Tremaine directed the first two Jackass films, which combined made more than $164 million at the worldwide box office, and said the third film, in theaters Friday, left the cast and crew a little rattled.
"For the next three years, we'll all be covering our" privates, Tremaine said. "We're so paranoid right now."
What exactly did they do to each other?
Tremaine introduced a new prank to the group called "The Rocky," named for Sylvester Stallone. It involved sneaking up behind an unsuspecting victim, splashing water in his face and then immediately punching him with a boxing glove — all while the Rocky theme song played on a boombox.
"One time when I played the song, about eight people ducked and looked around," Knoxville said. "It was nerve-racking."
"The Rocky" was filmed with a camera that shoots 100 frames a second, Knoxville said. This allows the audience to see the prank — from the water splashing to the way the face reacts to the punch — in super- slow motion. It's just one of many new camera tricks fans will notice in the 3-D sequel.
Knoxville and Tremaine admitted they were apprehensive at first about doing the film in 3-D ("We thought it would change the process," Tremaine said), but they eventually warmed up to it during filming and now think they've made the best Jackass movie yet.

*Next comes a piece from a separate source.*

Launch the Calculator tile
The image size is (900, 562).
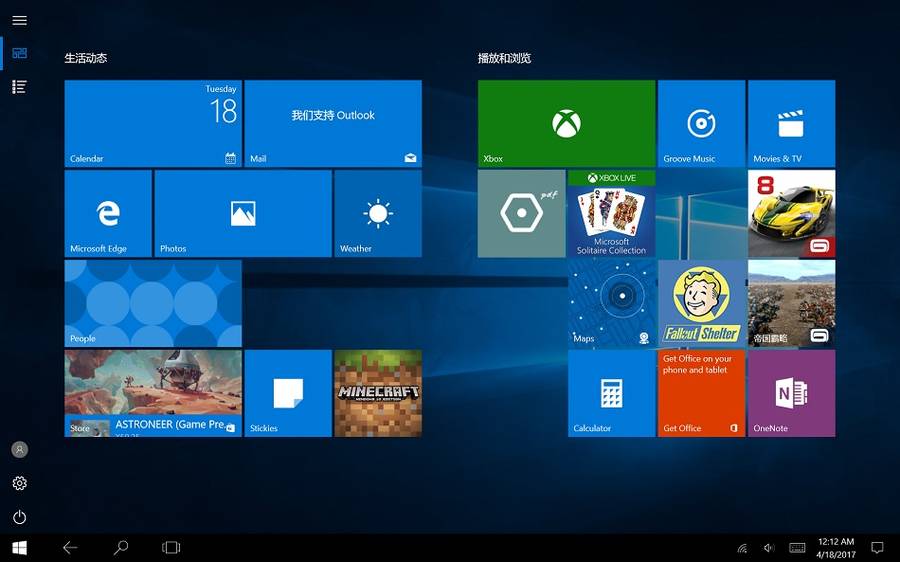[611, 393]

"You feel like you're in the scene with us," Knoxville said about 3-D. "It elevated the film to another level."
Filming came with its share of problems, including injuries (Knoxville separated his shoulder when he fell off a tree dressed as Santa Claus). And there was the occasional bickering among cast members — they don't always laugh after getting pranked — but Knoxville said the testiness was to be ex pected.
"When you're constantly giving each other hell 24 hours a day for six months, people's nerves are going to fray," he said. "That's usual. But most every time, they're psyched because they know we got a good shot."